Mosley ceded to the Formula One Teams Association's insistence that a voluntary 40-million pound ($75.8 million Canadian) budget cap from next season would be scrapped.
Instead a watered down agreement over cost-cutting was agreed by Mosley and the FOTA members – Ferrari, McLaren, BMW Sauber, Renault, Toyota, Red Bull, Toro Rosso and Brawn GP.
"There will be no split. We have agreed to a reduction of costs," Mosley said. "There will be one F1 championship, but the objective is to get back to the spending levels of the early '90s within two years."
Mosley said the deal still maintains the "financial viability" of teams which he had been targeting with the initial cap. As part of the agreement, existing teams must help new outfits with their engines and chassis.
Mosley has been the president of the FIA, the international automobile federation which governs Formula One, since 1993. Despite his leadership style being criticized as too autocratic and being blamed by many of the teams for precipitating the split between FOTA and the FIA, Mosley announced over the weekend that he was seriously considering running for a fifth term.
"I will not be up for re-election; now we have peace," Mosley said at FIA's Paris headquarters.

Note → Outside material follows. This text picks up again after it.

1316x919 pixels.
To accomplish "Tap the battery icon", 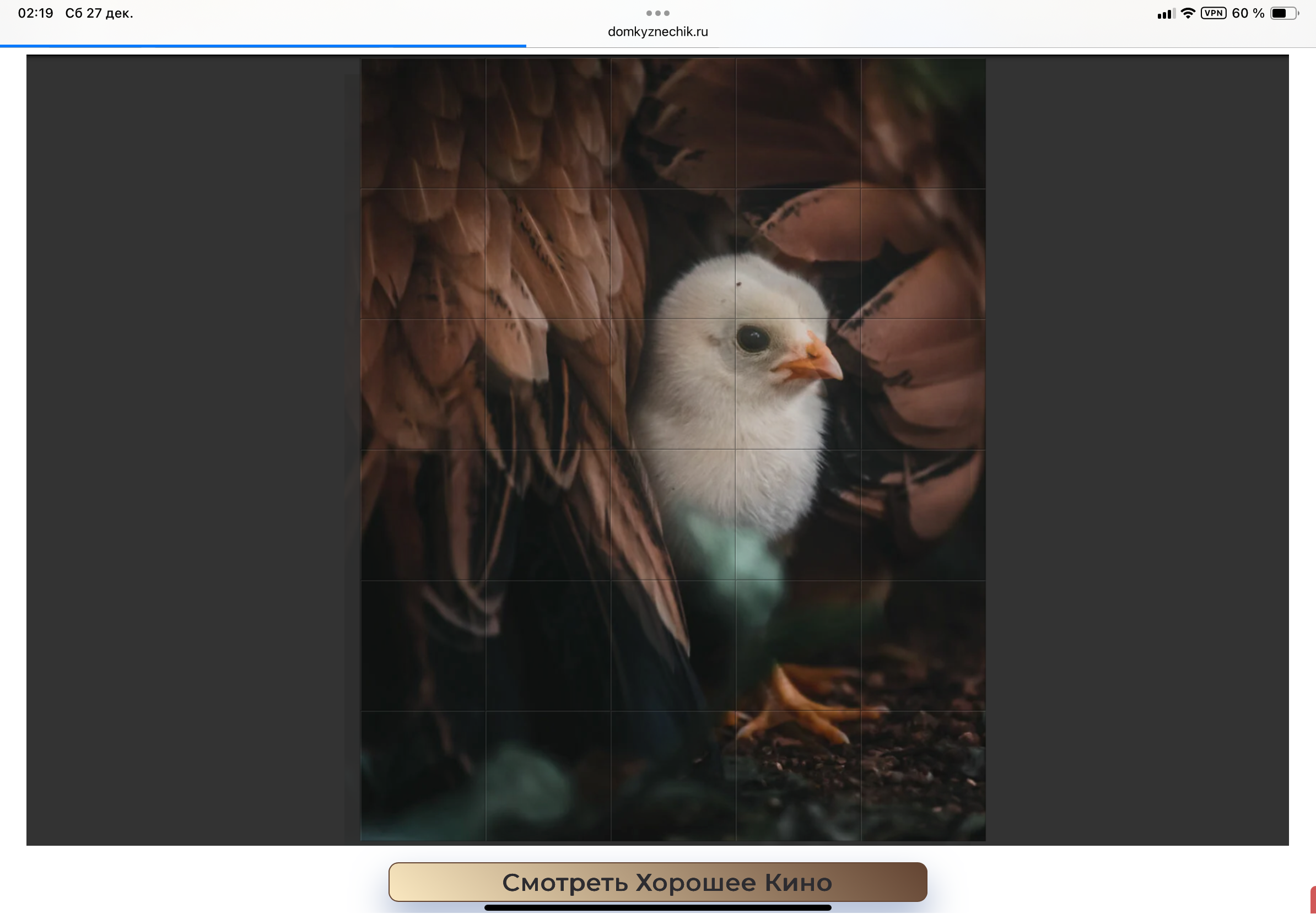I will click(x=1284, y=13).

"This for me is an enormous relief," he added referring to "personal difficulties" he has faced.
His son, Alexander Mosley, was found dead at his luxury apartment on May 5 after an accidental drug overdose.

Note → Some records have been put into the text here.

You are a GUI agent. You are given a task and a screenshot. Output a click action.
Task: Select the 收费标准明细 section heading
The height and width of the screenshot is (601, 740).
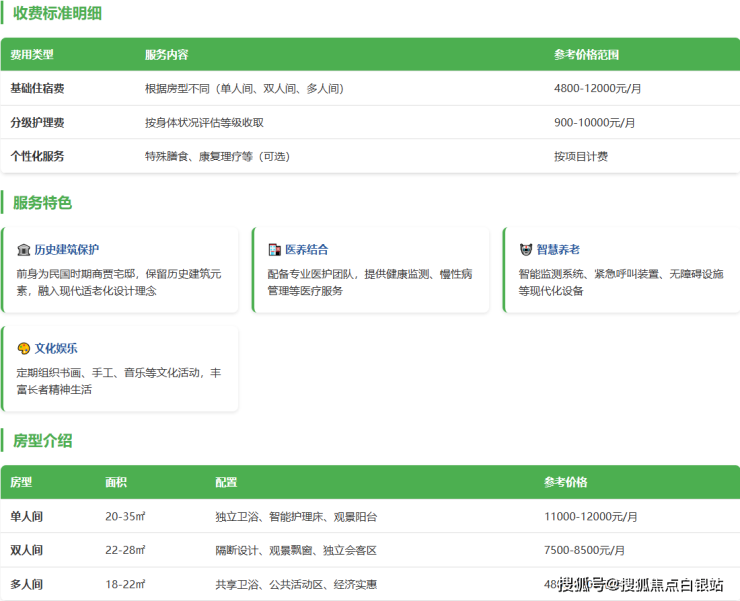(57, 14)
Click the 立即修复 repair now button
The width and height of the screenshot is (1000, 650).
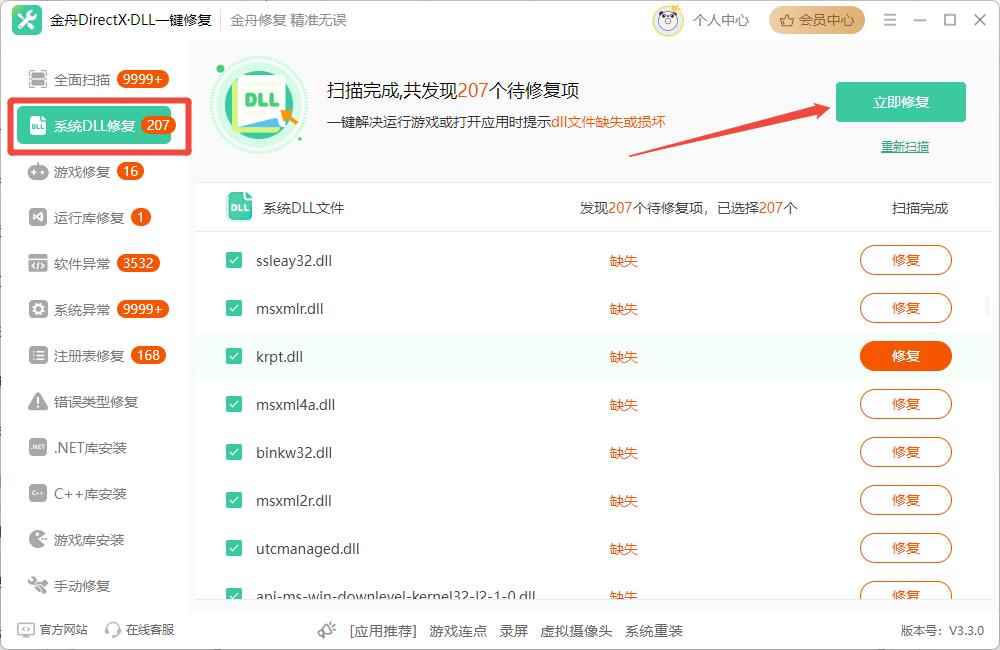tap(899, 101)

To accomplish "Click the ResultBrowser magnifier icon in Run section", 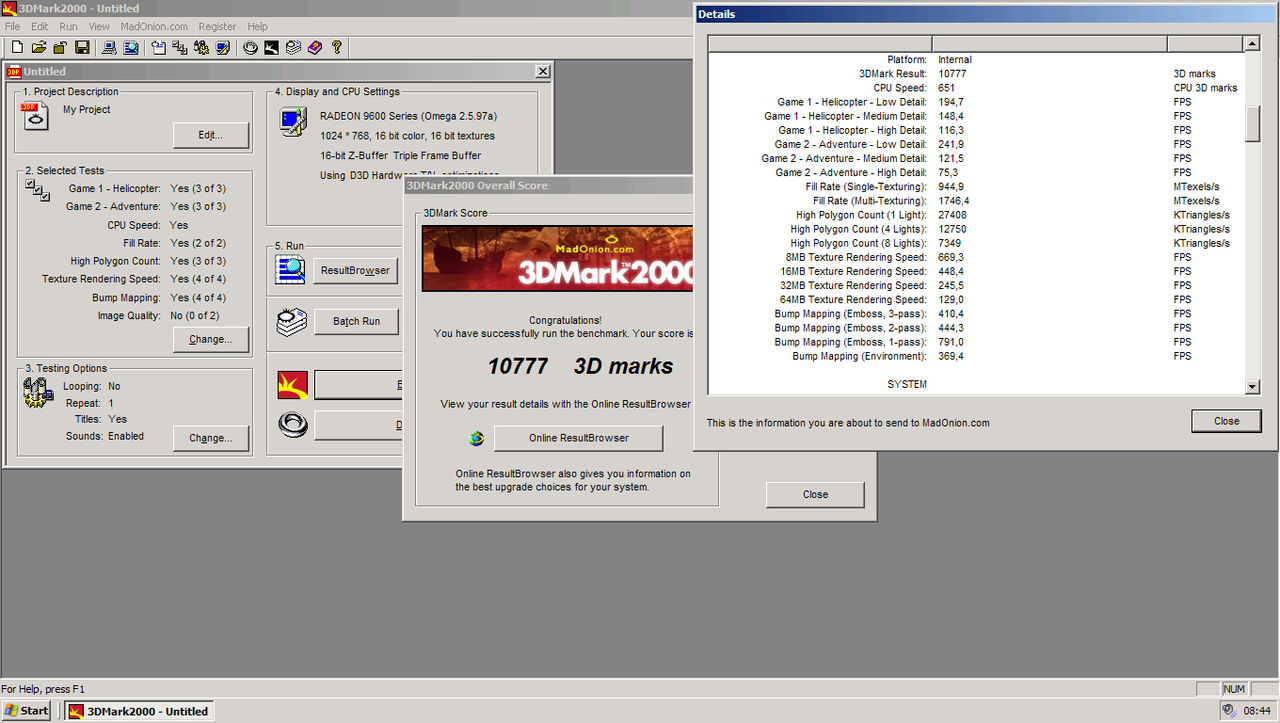I will [290, 269].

The 69-year-old FIA president, the son of former British fascist leader Oswald Mosley, was at the centre of a media frenzy last year when a tabloid newspaper reported he took part in a sadomasochistic orgy with five prostitutes in London. A video of the incident was widely circulated on the Internet.
Mosley successfully sued the News of the World for invasion of privacy.
The episode brought calls for Mosley's ouster as FIA president, but he won an overwhelming vote of confidence to stay on.